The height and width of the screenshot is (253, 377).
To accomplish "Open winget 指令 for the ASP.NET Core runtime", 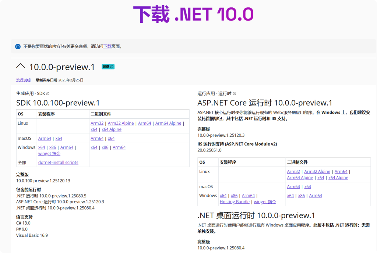I will point(265,202).
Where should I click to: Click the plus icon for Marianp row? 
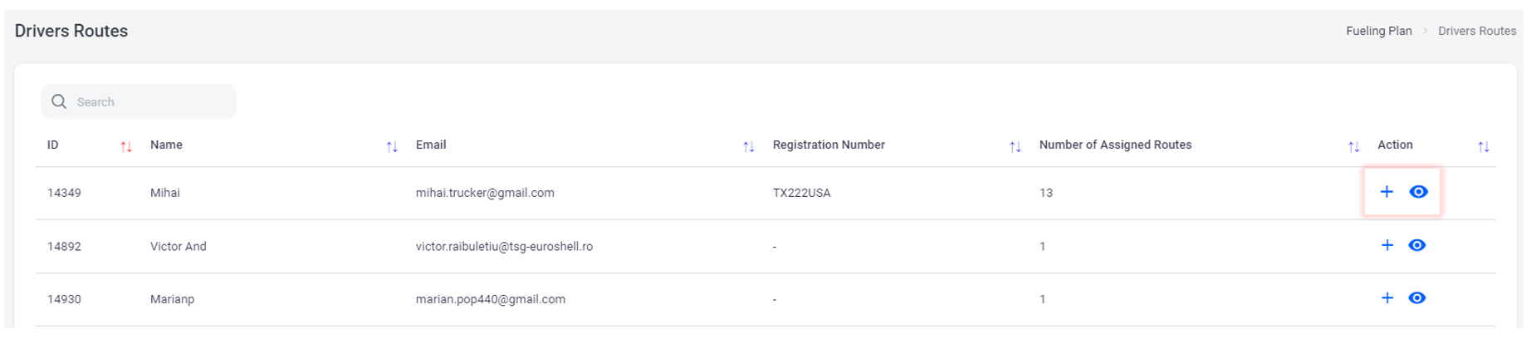(x=1387, y=298)
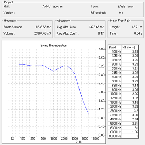Click the Volume value 29964.43 m3
This screenshot has width=145, height=145.
point(42,33)
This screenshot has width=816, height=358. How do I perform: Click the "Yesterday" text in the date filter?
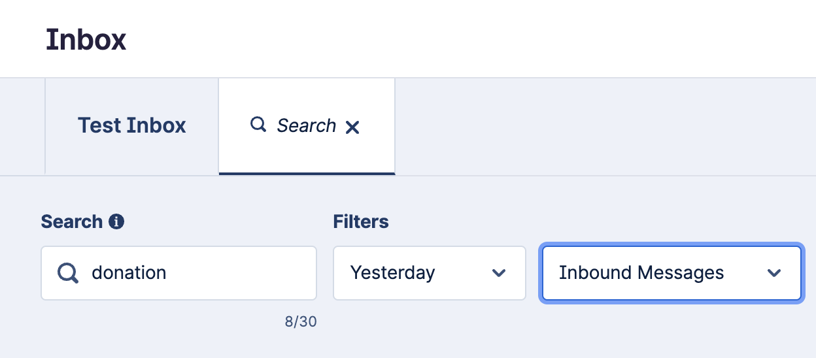(392, 273)
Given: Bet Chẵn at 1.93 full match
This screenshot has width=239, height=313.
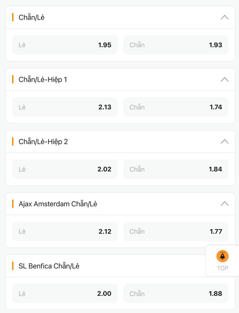Looking at the screenshot, I should click(x=176, y=45).
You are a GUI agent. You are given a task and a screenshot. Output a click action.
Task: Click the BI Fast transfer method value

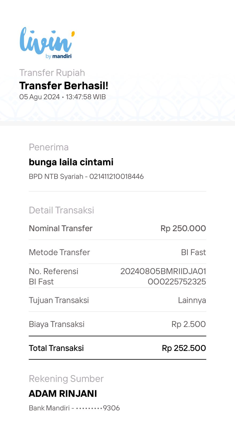pyautogui.click(x=193, y=252)
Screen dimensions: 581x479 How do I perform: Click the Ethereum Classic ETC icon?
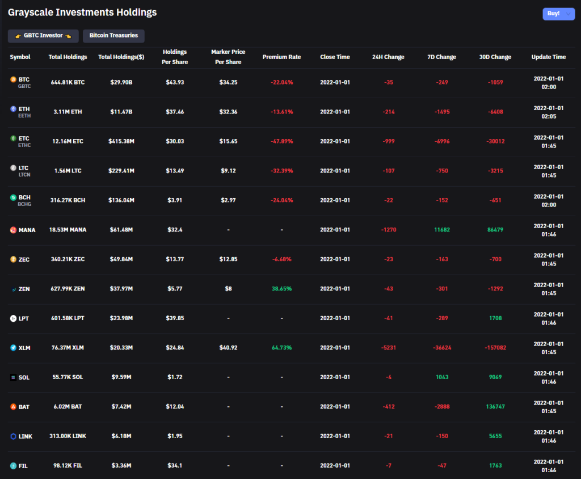pyautogui.click(x=14, y=138)
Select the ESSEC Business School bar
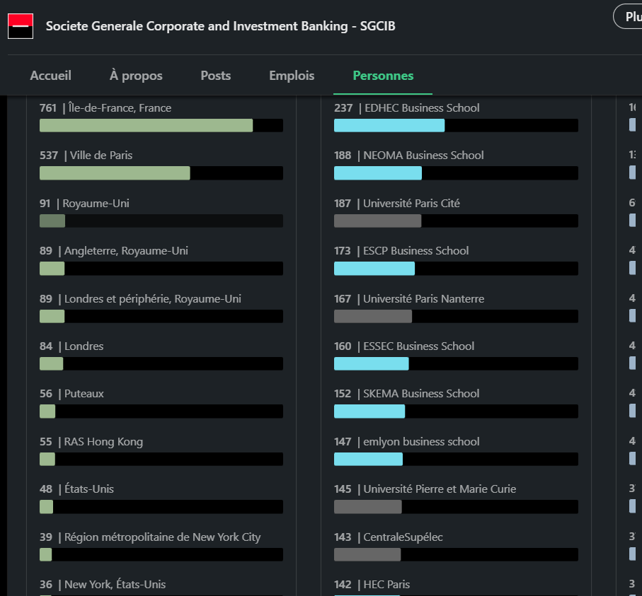642x596 pixels. click(456, 363)
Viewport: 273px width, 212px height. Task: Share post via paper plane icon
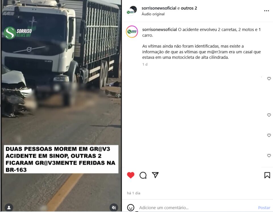tap(155, 175)
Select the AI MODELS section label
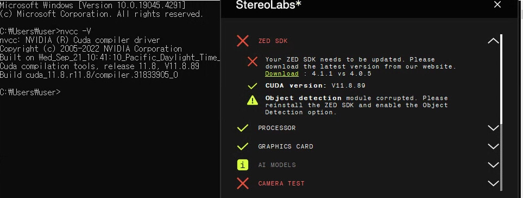The width and height of the screenshot is (523, 198). [277, 165]
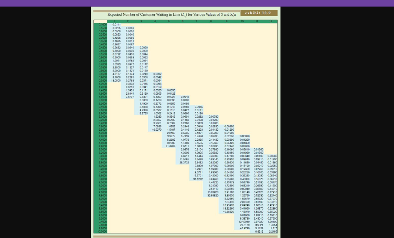The height and width of the screenshot is (238, 394).
Task: Click the value 2.2469 in column 12
Action: coord(273,231)
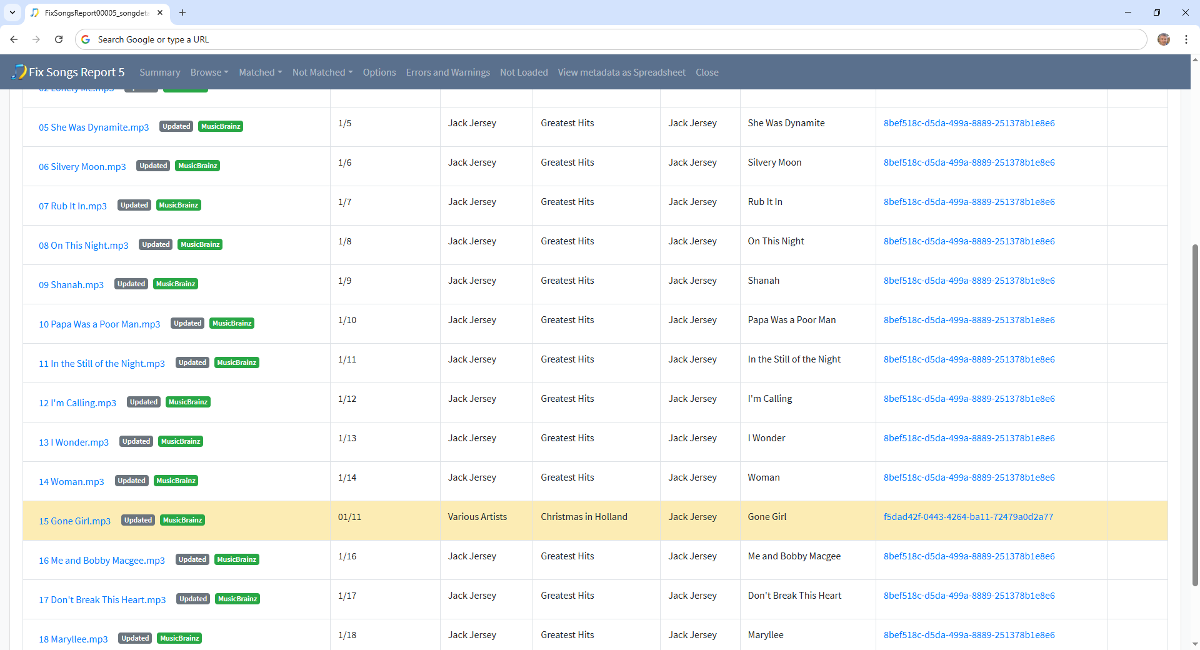
Task: Open the Chrome three-dot menu
Action: coord(1186,39)
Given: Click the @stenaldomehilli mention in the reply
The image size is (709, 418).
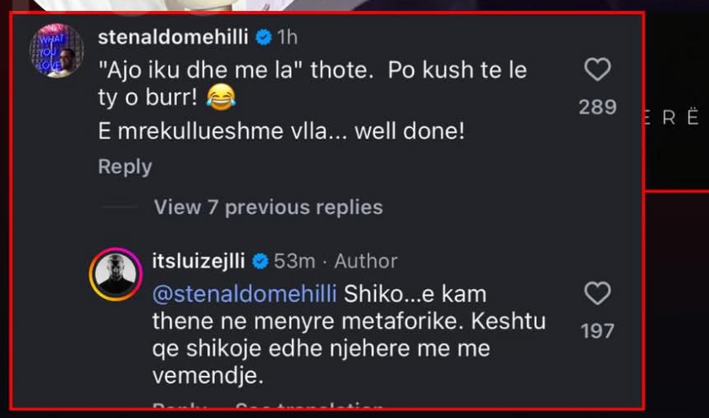Looking at the screenshot, I should (244, 293).
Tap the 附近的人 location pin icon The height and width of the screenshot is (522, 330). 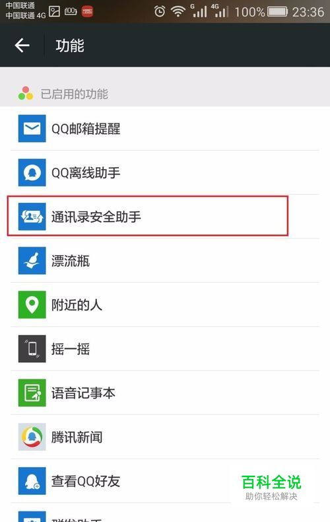point(32,305)
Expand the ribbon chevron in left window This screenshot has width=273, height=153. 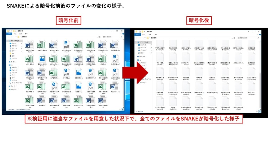(121, 34)
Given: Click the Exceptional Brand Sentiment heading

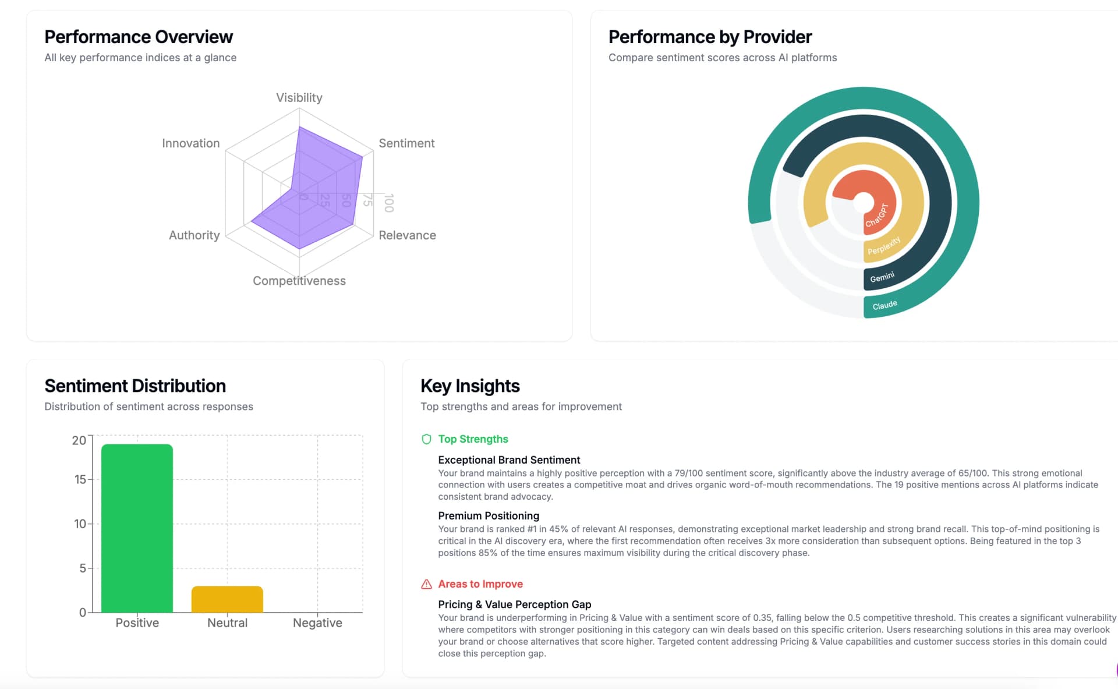Looking at the screenshot, I should click(x=508, y=460).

- [EXERCISE DESCRIPTION] Please set down exactly the lines from the one holding "Given: Click the Exceptional" through the last line of the entries, both ends included, and skip pictures.

- [OUTPUT]
Given: Click the Exceptional Brand Sentiment heading

Looking at the screenshot, I should click(x=508, y=460).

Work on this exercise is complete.